When researching the keto diet and its numerous benefits, you might have come across something called the ‘keto flu.’ Keto flu is a natural reaction that some people have to the change in dietary habits that cause their body to go from burning sugar to burning fat as part of ketosis.
You see, the average human body is used to having an almost constant supply of carbs that provide quick energy no matter the activity.
When someone enters ketosis, the body no longer has the supply of carbs and instead starts to burn the fat stores of the body. This is not unhealthy and will not cause the mythical ‘starvation mode,’ but is actually beneficial for overall health and wellness. However, the body needs to become accustomed to the change, hence the ‘keto flu.’
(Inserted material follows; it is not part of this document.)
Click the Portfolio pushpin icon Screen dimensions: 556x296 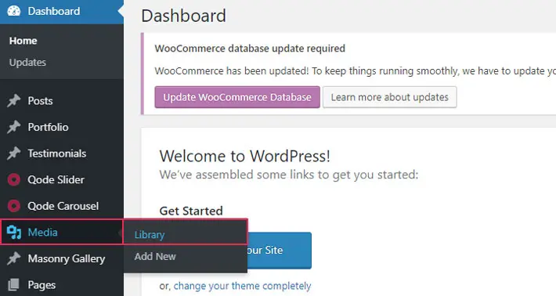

The keto flu has similar symptoms to a regular cold or flu but is not caused by a virus or bacteria. Instead it happens when someone who has eaten a lot of carbs and refined sugars suddenly removes them from their diet. The most common symptoms to experience are:
- Dizziness or Brain Fog
- Sugar Cravings
- Poor Focus
- Muscle Soreness
These symptoms only last between 24 and 48 hours, making them simple to ignore. If they last longer, speak to a medical professional about whether keto is right for you.
What Causes It?
There are several changes you undergo when switching from carbs to fat as your primary energy source. The first is an essential water and sodium flush. When carb intake decreases, the body naturally produces less insulin, which signals to the kidneys that they no longer have to hold onto as much sodium as before. Few people realize that eating a high-carb diet causes the body to retain water, because sodium is necessary to break down the sugars.
Your kidneys thus flush themselves, and you will rapidly drop up to ten pounds of water weight. This can cause dehydration, dizziness, and nausea. It’s important to remain hydrated and consume plenty of electrolytes. You might also experience some hormonal changes, such as a lowering in cortisol levels or a difference in T3 thyroid hormone levels. This is normal as your body adjusts and should not affect long term health.
What to Do
Managing the keto flu is simple. All you need to do is remain hydrated, make sure you get plenty of electrolytes, rest often, exercise, and eat more fat to ensure you feel full and are getting enough nutrition. If your symptoms last longer than 48 hours, then consider working a few more carbs into your diet and consult your doctor.